But if you want to know the truth, I am not always sure who you are, why you come here, what you hope you will find.


I recently wrote an essay for Curator Magazine based on Wallace Stegner’s advice to a young writer to ignore the reader. “Except for vaguely imagining him and hoping he is there, ignore [the reader], do not write what you think he would like. Write what you like,” Stegner wrote.

In some ways, his counsel relieved me for a few days. Since I don’t know who you are, keeping you in mind is sometimes confusing. I imagine what you want from me and just as I begin to write for you, I remember that there are many of you, at least those who tell me you read, and I know each one of you comes expecting something different. If I write with you in mind, will it muddy what I say, how I say it? So I try to stay true to me, to write only what I am thinking, feeling, reading, hoping. In other words, I write what I like, as Stegner suggests.

But often it feels lonely, isolating to write that way. I have a journal to write what only I like. When I come to this space, or other places where I know I will encounter readers, I need something more. I need the pressure of your presence to move me to write something more or better; I need the encouragement you offer to remind me why I come to this work day after day. And mostly, I need the connection with you in your suffering and your joys. When we rub against each other this way, when we find community in words, I become more human, more able to see the shadows of mystery and the echoes of redemption.


Stegner knew there was more to understand about our readers, too. That’s why he pushed his former student to ask better questions about her her relationship with her writing and her audience.

“Why bother to make contact with kindred spirits you never see and may never hear from, who perhaps do not even exist except in your hopes?” Stegner asks the young writer. “Why spend ten years in an apprenticeship to fiction only to discover that this society so little values what you do that it won’t pay you a living wage for it?”

His answer: “You have nothing to gain and nothing to give except as you distill and purify ephemeral experience into quiet, searching, touching little stories like the one you have just finished, and so give your uncommon readers a chance to join you in the solidarity of pain and love and the vision of human possibility.”

Items drawn from a data source:
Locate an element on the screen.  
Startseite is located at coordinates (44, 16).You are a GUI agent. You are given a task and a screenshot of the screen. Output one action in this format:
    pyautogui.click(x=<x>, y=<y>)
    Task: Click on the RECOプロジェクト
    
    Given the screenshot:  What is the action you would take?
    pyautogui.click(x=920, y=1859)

*SET TASK 1*:
Reproduce the passage on Stegner's advice to writers from "I recently wrote" to "as Stegner suggests.".
*SET TASK 2*:
According to the passage on Stegner's advice to writers, why did Stegner's counsel to ignore the reader bring relief for a few days? Answer in one to three sentences.
*SET TASK 3*:
Extend the passage on Stegner's advice to writers, starting after its final sentence.
The material has no connection to the passage on Stegner's advice to writers.

*EXERCISE OUTPUT 1*:
I recently wrote an essay for Curator Magazine based on Wallace Stegner’s advice to a young writer to ignore the reader. “Except for vaguely imagining him and hoping he is there, ignore [the reader], do not write what you think he would like. Write what you like,” Stegner wrote.

In some ways, his counsel relieved me for a few days. Since I don’t know who you are, keeping you in mind is sometimes confusing. I imagine what you want from me and just as I begin to write for you, I remember that there are many of you, at least those who tell me you read, and I know each one of you comes expecting something different. If I write with you in mind, will it muddy what I say, how I say it? So I try to stay true to me, to write only what I am thinking, feeling, reading, hoping. In other words, I write what I like, as Stegner suggests.

*EXERCISE OUTPUT 2*:
The writer does not know who the readers are, so keeping them in mind is sometimes confusing. There are many readers, and each comes expecting something different, so writing with them in mind could muddy what is said and how it is said.

*EXERCISE OUTPUT 3*:
That’s all I think either of us can hope for – you, my reader, and me, your writer: solidarity over these little stories I peck out.


This morning, I read an article by a publisher who recently discovered that the goal of his publishing house is no longer to produce books. “It’s a tactic we use to achieve our actual goal.”

The thing they are really interested in is to connecting writers and readers. It’s that simple. And within that goal, book publishing actually diminishes in importance on the list of “literary experiences” they have been designing and creating.

“We think of our role as catalyst and connector driving various kinds of cultural and community engagement,” writes Chris Fischbach, publisher at Coffee House Press. “Sometimes that takes a solid and sellable form, and sometimes it’s performative, electronic, participatory, or even culinary. This is the kind of publishing we’re interested in, and what we think literature, and publishing, needs more of.”

I don’t know what that looks like for us, writer and reader, but it’s the kind of innovation that leaves me breathless and dreaming.

I love words. And to be honest, I love books, too. But I also like blog posts and online articles and print magazines and literary journals and PDF downloads and videos and podcasts and plays and movies. And if I love you, my reader, as I say I do, then connecting with you over words may not end up always looking like a book with a spine that you order from Amazon. And I’m ok with that.

As long as you are.



Photo by Kate Ter Haar, via Flickr, used with permission under the Creative Commons License; design by Charity Singleton Craig.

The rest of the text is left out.